=== TÂCHES ET EXERCICES ===
[1] D'après l'entretien, combien de personnes parlent l'islandais ?
[2] Recopiez le passage de l'entretien qui commence par « Entretien avec Roger » et se poursuit jusqu'à « qu'elle recouvre ? ».
[3] Quelles sont toutes les langues nommées dans l'entretien ?

=== TEXTE PROPOSÉ ===
::::::::
Entretien avec Roger Dehaybe, administrateur général de l'Agence intergouvernementale de la Francophonie.

MFI : On parle beaucoup aujourd'hui, et la Francophonie met résolument l'accent sur cette idée, de « diversité culturelle ». Il faudrait peut-être préciser d'abord d'où vient cette notion, et ce qu'elle recouvre ?

Roger Dehaybe : Nous à la Francophonie, nous en parlons depuis longtemps. Lorsque nous avons créé la Francophonie intergouvernementale, le projet était clairement d'organiser, grâce à une langue de partage, le français, l'affirmation de la diversité culturelle. Et je dirai que les fondateurs de l'agence ont mis davantage l'accent sur la différence, que sur l'unité au sein de la communauté. On l'a un peu perdu de vue, en faveur d'une vision culturelle un peu trop nordiste, voire parisienne : Céline Dion c'est de la culture, Brel c'est de la culture, les chanteurs africains... c'est du folklore, et en plus ils ont des tam tam ! Même chose pour les langues : l'islandais c'est une langue, il y a 230 000 personnes qui la parlent; le haoussa, qui n'est parlé « que » par 1 200 000 Africains, c'est un dialecte ! On a donc assisté à une contradiction entre les objectifs originaux et la pratique. En outre, on s'est heurté à des obstacles plus techniques : faire tourner des spectacles, faire éditer un auteur africain, ce n'est pas simple. Finalement, le projet francophone est resté en deçà de ses objectifs.
::::::::
=== DONNÉES ENREGISTRÉES ===

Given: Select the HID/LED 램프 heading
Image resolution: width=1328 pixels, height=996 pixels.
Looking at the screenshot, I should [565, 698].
::::::::
=== RÉPONSES ATTENDUES ===
[1] 230 000 personnes.

[2]
Entretien avec Roger Dehaybe, administrateur général de l'Agence intergouvernementale de la Francophonie.

MFI : On parle beaucoup aujourd'hui, et la Francophonie met résolument l'accent sur cette idée, de « diversité culturelle ». Il faudrait peut-être préciser d'abord d'où vient cette notion, et ce qu'elle recouvre ?

[3] Le français, l'islandais, le haoussa.